Khameis M Alabdouli
United Arab Emirates University, UAE
Title: Using spatial data to predict tsunami evacuation participation rate and trip generation
Biography
Biography: Khameis M Alabdouli
Abstract
Evacuating populations from areas at risk of a possible tsunami is a critical task since the time between the generation of a tsunami wave and its arrival to coastal areas is limited. There are several factors that affect the evacuation process such as the magnitude of the tsunami, its estimated time of arrival, the available road network for evacuation, and the given population’s response to an evacuation order. In addition to having an accurate picture of road-network capability, an effective evacuation depends on having knowledge of how people at risk of a specific tsunami threat may react to an evacuation order. A telephone survey for the population at risk of various tsunami scenarious (10-ft, 20-ft, and 30-ft) in Orange County was conducted to collect the population’s behavioural responses in each scenario.
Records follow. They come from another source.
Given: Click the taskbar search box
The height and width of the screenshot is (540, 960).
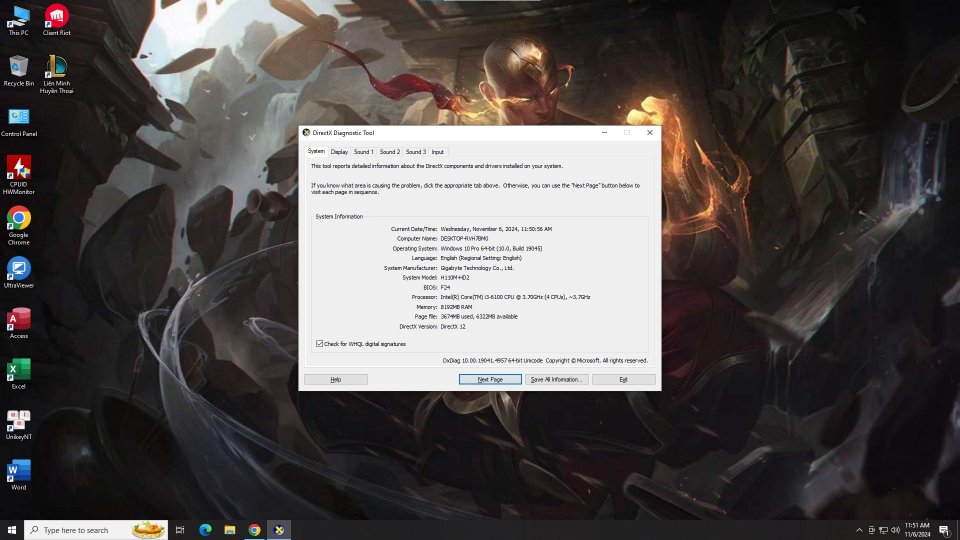Looking at the screenshot, I should tap(85, 530).
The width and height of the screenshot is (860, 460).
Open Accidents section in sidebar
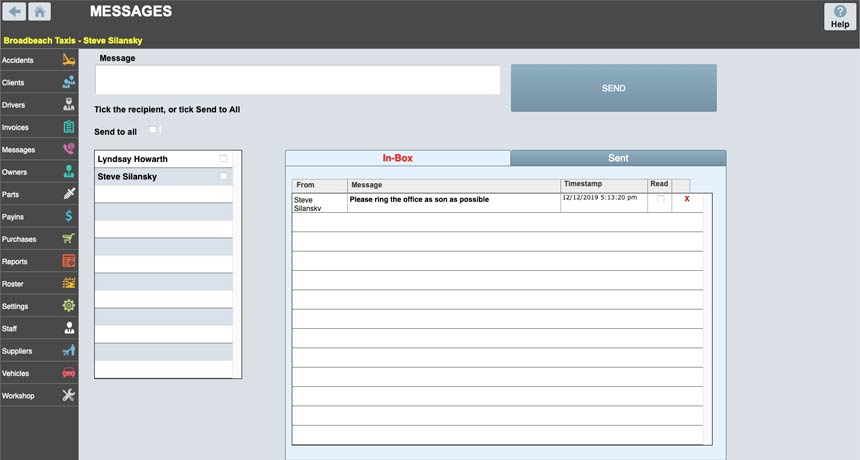pyautogui.click(x=39, y=60)
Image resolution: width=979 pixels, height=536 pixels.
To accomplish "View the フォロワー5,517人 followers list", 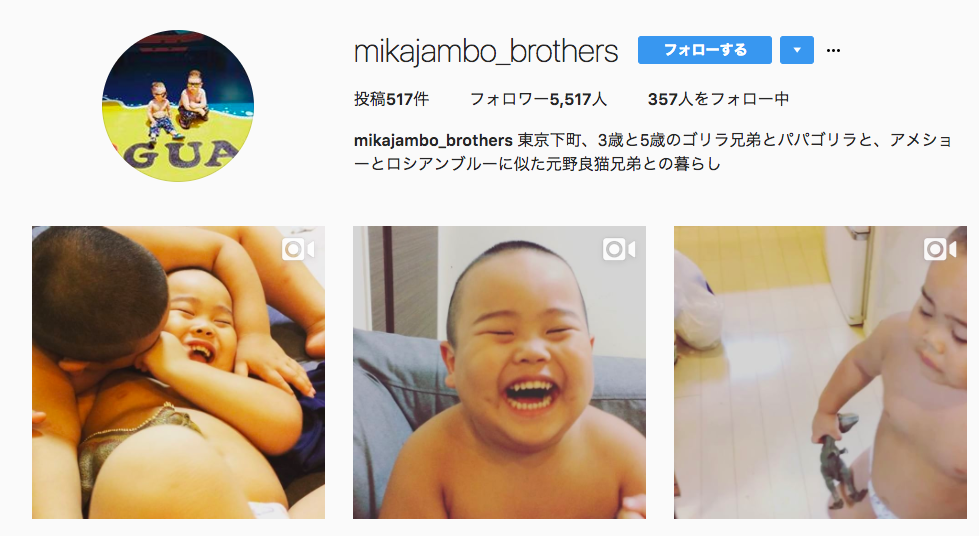I will [x=538, y=99].
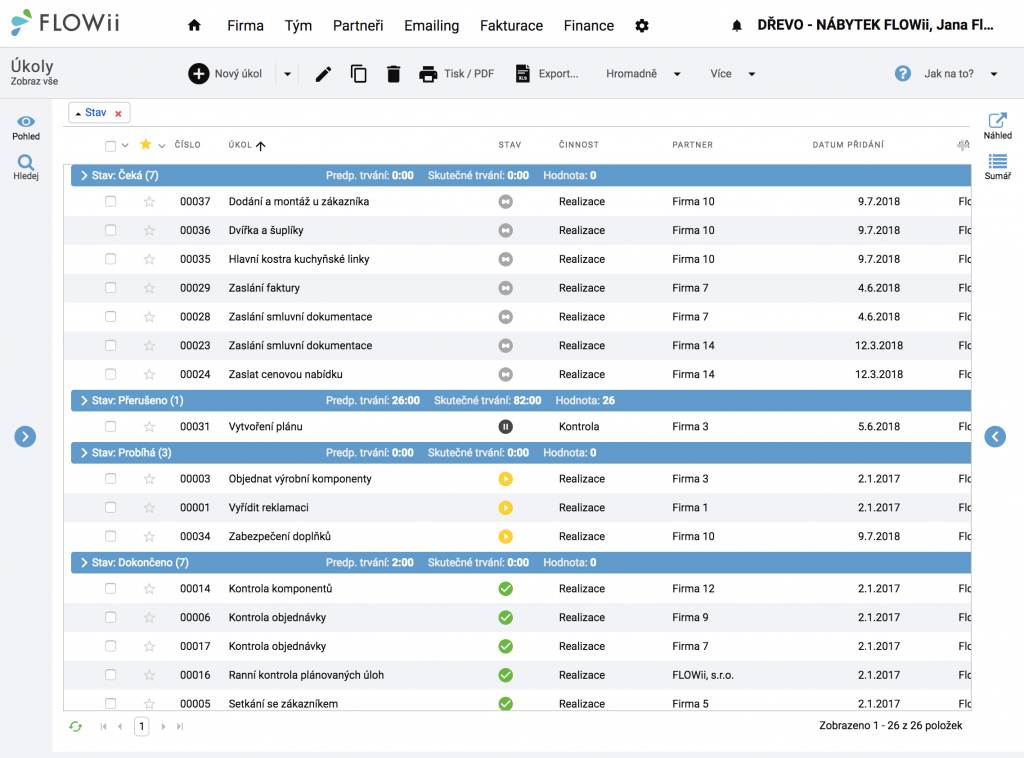Click the Export button

(x=547, y=74)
The aim of this research is to identify the socioeconomic and physical variables that contribute to the evacuation intention in the survey using logistic regression. Prediction models for each scenario were built using the highly statistical significant variables identified in the logistic regression models. The US Census 2010 data and the DEM (Digital Elevation Model) were used in the prediction models to predict the evacuation participation rate from each block group in the area at risk of tsunami. The number of the evacuating vehicles was calculated for the purpose of trip generation. Predicting the evacuation participation rate in addition to estimating the number of evacuating vehicles will assist emergency managers and transportation planner to better plan for tsunami evacuation.